In 1816, Wentworth County (which would later become the city of Hamilton) and Halton County were created from York County. York County would later serve as the setting for the beginnings of the Upper Canada Rebellion with William Lyon Mackenzie's armed march from Holland Landing towards York Township on Yonge Street, eventually leading up to the battle at Montgomery's Tavern. In 1851, Ontario County (present-day Durham Region) and Peel County were separated from York.

Since 1901

The idea towards a streamlined local government to control local infrastructure was made as early as 1907 by, William Findlay Maclean, a member of parliament and founder of The Toronto World, who called for the expansion of the government of the former City of Toronto in order to create a Greater Toronto. The idea for a single government municipality would not be seriously explored until the late 1940s when planners decided the city needed to incorporate its immediate suburbs. However, due to strong opposition from suburban politicians, a compromise was struck, which resulted in the creation of Metropolitan Toronto. In 1953, the portion of York County south of Steeles Avenue, a concession road which formed a common boundary between several townships across the width of the county, was severed from it and incorporated as the Municipality of Metropolitan Toronto. With the concession of Metro Toronto, the offices of York County were moved from Toronto to Newmarket.

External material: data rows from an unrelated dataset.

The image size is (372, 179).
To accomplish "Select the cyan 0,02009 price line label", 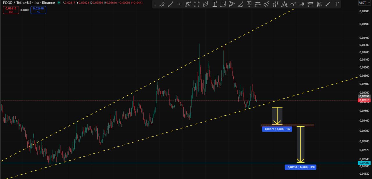I will pos(364,163).
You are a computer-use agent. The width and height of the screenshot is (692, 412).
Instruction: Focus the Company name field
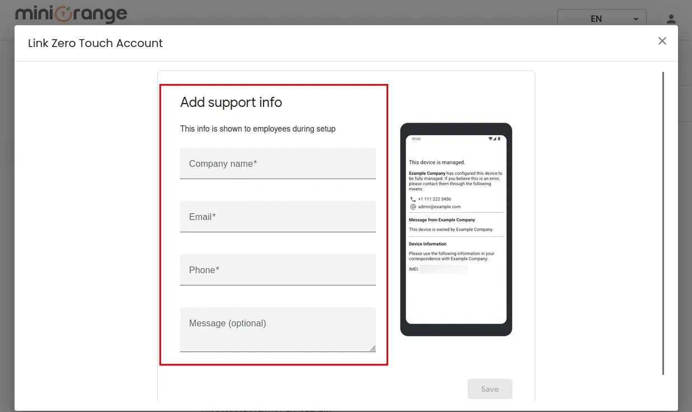[277, 163]
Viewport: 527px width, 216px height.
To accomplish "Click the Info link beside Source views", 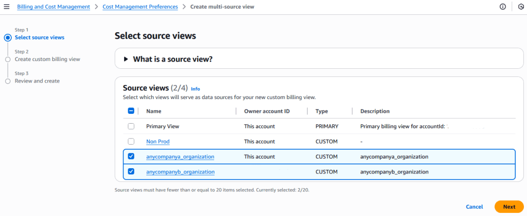I will tap(196, 89).
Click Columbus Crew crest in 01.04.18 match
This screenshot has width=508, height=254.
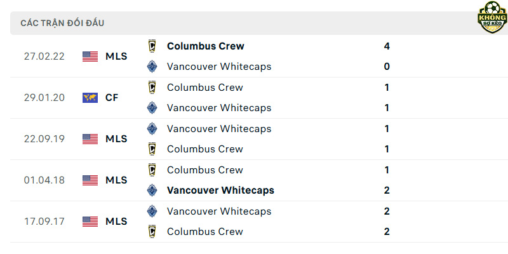pos(152,170)
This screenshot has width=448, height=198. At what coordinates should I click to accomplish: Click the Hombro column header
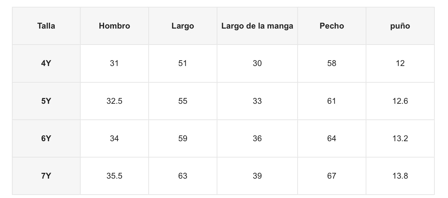(x=114, y=26)
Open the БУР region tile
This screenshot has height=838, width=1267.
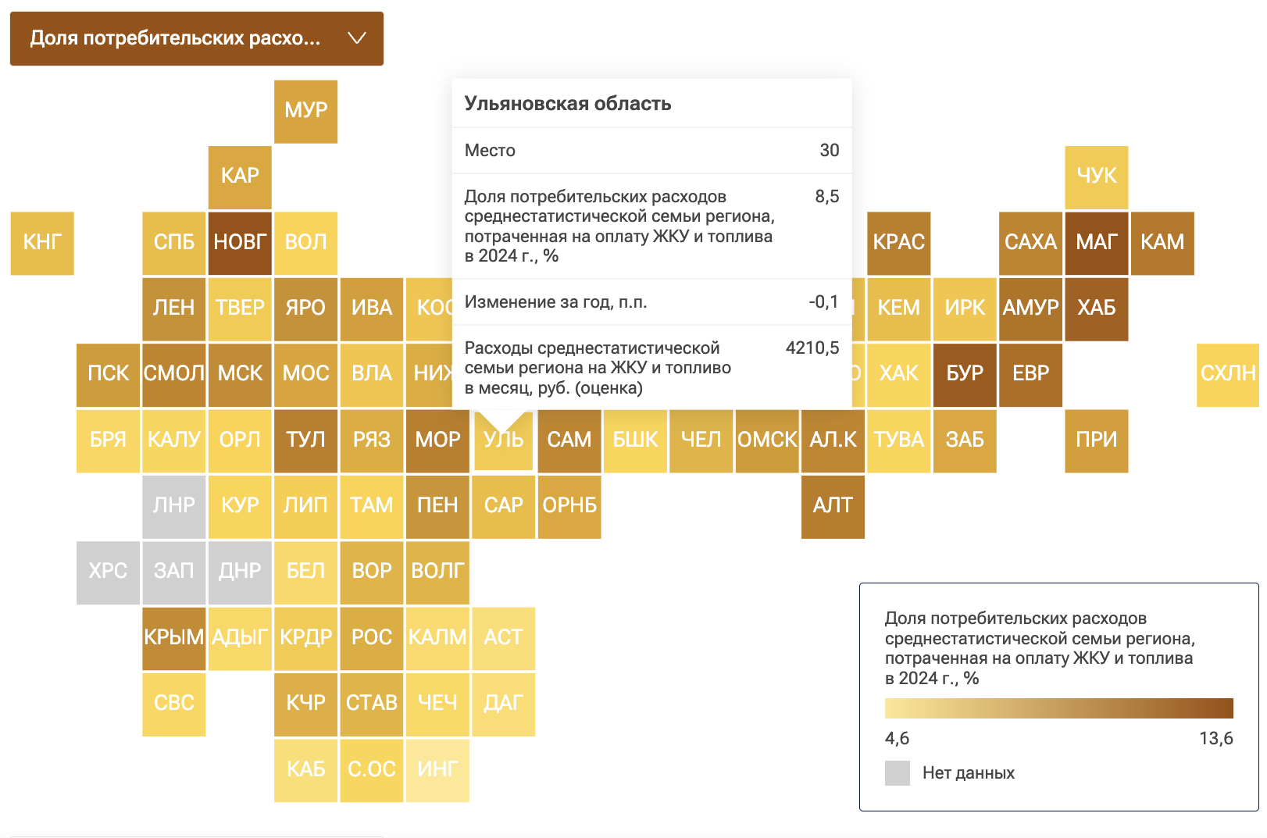click(965, 375)
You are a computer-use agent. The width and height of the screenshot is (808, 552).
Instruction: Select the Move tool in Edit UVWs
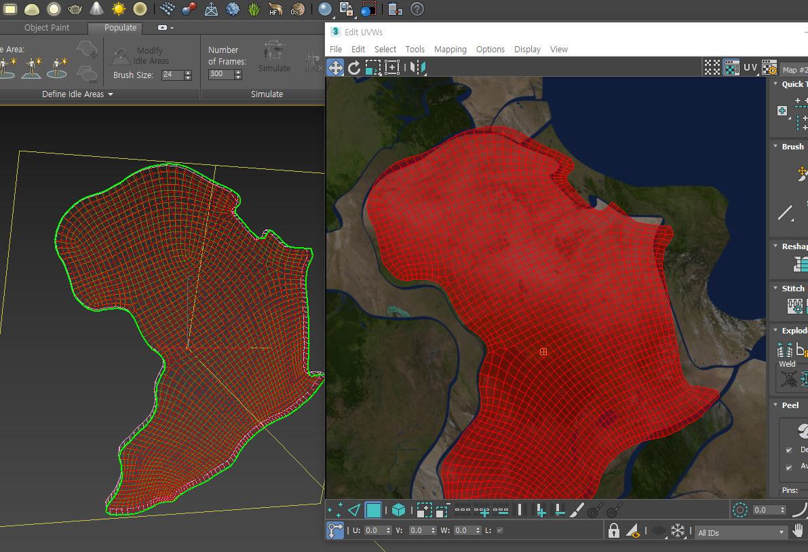point(335,67)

Originally, the membership in Metropolitan Toronto included the City of Toronto and five townships: East York, Etobicoke, North York, Scarborough and York; as well as seven villages and towns, which became amalgamated into their surrounding townships in 1967. The early Metro Toronto government debated over the annexation of surrounding townships of Markham, Pickering and Vaughan. Frederick Goldwin Gardiner, the first Metro Toronto Chairman, planned on the conversion of these townships into boroughs of the Metro Toronto government. In 1971, the remaining areas of York County was replaced by the Ontario government with the Regional Municipality of York. In 1974, Ontario and Durham Counties were reorganized to become the Regional Municipality of Durham; Pickering west of Rouge River was transferred to Scarborough at that time. Peel County became Peel Region in 1974 as well. In 1980, North York would be incorporated into a city, with York following suit in 1983 and Etobicoke and Scarborough in 1984, although still part of the Metropolitan Toronto municipal government.

In 1992, the Ontario government passed legislation requiring Metropolitan Toronto to include the rest of the Greater Toronto Area into its planning. Despite this however, there was fear different parts of the municipal system were working against one another. Because of this, Bob Rae, then the Premier of Ontario, appointed Anne Golden to head a GTA task force to govern the region's quality of life, competitiveness and governance. During this time, the Metro Toronto government advocated to the task force the creation of a new GTA authority, which would be made up of 21 of the 30 existing municipalities in the GTA at the time. The proposal from Metro Toronto would have resulted in 15 new municipalities. The City of Mississauga argued consolidation should only take place in such a way the new municipalities would have a population between 400,000 and 800,000. The Town of Markham had similarly advocated municipal consolidation in York Region, although it was opposed to complete consolidation into a single municipality. Municipal consolidation faced stiff opposition however from smaller communities such as Ajax, Milton, and the borough of East York. The task force's recommendation to eliminate the Metro Toronto government, and consolidate its remaining municipalities into an enlarged City of Toronto was completed in 1997 and became official in 1998, under the Common Sense Revolution of the then premier, Mike Harris. However, the task force's recommendation to create a GTA-tier municipality was not taken up by the Harris government, fearing a GTA-wide municipality would recreate the inter-municipal competitiveness that was believed to have impaired the former Metro Toronto government.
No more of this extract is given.